▶ WHAT YOU WILL DO
Could you find every line in the entries below that holds the word "Uncheck" and copy it?

Stored data entries:
---

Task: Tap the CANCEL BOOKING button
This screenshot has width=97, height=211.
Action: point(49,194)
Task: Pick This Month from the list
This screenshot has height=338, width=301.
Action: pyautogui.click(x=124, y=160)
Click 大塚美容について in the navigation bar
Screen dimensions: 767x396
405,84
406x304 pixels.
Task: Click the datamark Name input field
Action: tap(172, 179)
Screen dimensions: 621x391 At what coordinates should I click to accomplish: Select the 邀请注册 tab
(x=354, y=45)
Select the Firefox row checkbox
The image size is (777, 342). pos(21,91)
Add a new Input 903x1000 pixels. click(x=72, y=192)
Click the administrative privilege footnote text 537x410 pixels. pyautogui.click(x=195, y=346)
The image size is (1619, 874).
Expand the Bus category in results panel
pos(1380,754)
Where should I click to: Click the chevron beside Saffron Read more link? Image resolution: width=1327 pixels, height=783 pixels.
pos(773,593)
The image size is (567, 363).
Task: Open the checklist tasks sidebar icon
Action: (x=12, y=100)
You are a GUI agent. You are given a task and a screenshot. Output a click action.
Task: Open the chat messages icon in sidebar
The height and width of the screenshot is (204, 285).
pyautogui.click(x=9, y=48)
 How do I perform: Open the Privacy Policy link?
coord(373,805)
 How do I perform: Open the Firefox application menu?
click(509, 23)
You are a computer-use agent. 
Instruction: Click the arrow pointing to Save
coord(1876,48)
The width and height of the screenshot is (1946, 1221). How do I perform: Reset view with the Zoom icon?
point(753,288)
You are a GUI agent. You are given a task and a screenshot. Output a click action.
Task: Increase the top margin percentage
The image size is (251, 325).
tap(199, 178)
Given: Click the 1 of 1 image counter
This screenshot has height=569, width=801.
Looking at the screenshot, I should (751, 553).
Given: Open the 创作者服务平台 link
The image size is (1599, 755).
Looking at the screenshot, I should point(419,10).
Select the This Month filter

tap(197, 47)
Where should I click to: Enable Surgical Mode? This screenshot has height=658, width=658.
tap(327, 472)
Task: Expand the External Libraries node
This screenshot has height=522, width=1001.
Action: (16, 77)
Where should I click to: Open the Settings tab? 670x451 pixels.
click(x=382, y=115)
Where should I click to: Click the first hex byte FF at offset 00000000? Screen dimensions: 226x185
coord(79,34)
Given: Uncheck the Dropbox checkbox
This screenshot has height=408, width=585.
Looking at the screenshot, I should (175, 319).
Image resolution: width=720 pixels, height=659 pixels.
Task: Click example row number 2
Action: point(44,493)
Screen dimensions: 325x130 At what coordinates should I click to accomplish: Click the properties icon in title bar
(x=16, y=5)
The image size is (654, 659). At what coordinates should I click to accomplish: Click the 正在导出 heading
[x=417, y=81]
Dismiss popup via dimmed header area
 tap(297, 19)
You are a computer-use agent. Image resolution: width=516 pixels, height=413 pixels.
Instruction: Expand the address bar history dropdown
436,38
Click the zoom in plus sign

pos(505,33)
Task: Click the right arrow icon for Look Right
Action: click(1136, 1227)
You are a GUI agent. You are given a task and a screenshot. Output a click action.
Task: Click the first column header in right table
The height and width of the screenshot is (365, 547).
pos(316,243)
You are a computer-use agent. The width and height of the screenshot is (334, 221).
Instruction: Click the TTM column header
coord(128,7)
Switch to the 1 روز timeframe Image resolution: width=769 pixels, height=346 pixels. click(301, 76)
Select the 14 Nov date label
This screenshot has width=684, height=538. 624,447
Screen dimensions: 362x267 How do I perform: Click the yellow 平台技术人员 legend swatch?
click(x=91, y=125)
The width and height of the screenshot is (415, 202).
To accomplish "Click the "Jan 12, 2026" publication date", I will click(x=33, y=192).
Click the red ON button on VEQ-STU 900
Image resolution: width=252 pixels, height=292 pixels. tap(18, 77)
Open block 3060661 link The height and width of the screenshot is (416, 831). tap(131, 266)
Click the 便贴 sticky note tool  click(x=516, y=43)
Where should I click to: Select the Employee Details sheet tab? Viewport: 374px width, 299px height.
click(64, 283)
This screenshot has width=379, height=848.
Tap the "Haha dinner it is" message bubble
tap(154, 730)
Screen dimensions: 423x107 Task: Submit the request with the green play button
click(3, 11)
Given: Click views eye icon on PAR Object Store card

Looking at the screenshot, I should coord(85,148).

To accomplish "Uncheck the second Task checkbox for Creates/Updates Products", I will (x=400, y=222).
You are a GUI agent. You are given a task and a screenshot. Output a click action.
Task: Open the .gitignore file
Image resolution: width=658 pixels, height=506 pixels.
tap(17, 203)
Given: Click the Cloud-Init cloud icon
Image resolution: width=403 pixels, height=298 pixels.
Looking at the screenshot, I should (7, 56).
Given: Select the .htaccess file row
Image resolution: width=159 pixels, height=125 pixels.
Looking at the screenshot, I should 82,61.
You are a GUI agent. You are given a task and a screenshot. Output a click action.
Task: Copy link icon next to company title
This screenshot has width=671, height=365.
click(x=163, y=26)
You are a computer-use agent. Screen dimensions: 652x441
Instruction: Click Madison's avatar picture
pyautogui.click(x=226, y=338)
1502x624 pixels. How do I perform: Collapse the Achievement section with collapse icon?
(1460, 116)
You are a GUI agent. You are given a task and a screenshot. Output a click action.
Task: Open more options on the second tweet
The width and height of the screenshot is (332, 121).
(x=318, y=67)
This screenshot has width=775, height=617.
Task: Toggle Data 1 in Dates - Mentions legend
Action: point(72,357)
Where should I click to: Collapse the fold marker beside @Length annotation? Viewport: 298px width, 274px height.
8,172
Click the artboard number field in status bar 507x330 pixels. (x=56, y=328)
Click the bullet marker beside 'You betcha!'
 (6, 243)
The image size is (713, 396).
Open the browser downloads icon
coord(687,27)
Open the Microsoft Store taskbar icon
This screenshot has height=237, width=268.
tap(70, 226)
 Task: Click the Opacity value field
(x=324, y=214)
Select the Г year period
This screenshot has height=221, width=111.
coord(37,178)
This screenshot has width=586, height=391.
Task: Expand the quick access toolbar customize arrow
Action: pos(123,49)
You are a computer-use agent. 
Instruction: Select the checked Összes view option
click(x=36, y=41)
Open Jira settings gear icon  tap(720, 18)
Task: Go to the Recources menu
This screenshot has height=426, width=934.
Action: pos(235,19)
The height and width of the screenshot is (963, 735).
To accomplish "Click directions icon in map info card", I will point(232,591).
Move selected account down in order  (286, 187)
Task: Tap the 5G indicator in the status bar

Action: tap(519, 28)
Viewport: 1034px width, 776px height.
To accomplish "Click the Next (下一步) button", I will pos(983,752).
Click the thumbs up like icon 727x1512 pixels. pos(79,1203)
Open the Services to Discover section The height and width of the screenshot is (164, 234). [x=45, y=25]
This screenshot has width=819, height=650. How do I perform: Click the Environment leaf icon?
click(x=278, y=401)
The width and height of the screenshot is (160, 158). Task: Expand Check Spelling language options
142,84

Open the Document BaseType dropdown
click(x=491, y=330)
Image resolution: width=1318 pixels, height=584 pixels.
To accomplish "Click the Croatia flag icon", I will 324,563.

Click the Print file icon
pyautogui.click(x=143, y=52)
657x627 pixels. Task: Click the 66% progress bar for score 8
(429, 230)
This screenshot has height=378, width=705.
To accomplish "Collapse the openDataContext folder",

---

▶ ANSWER SECTION
Given: Uncheck the Dropbox checkbox
To accomplish "Uncheck the second Task checkbox for Creates/Updates Products", I will (x=400, y=222).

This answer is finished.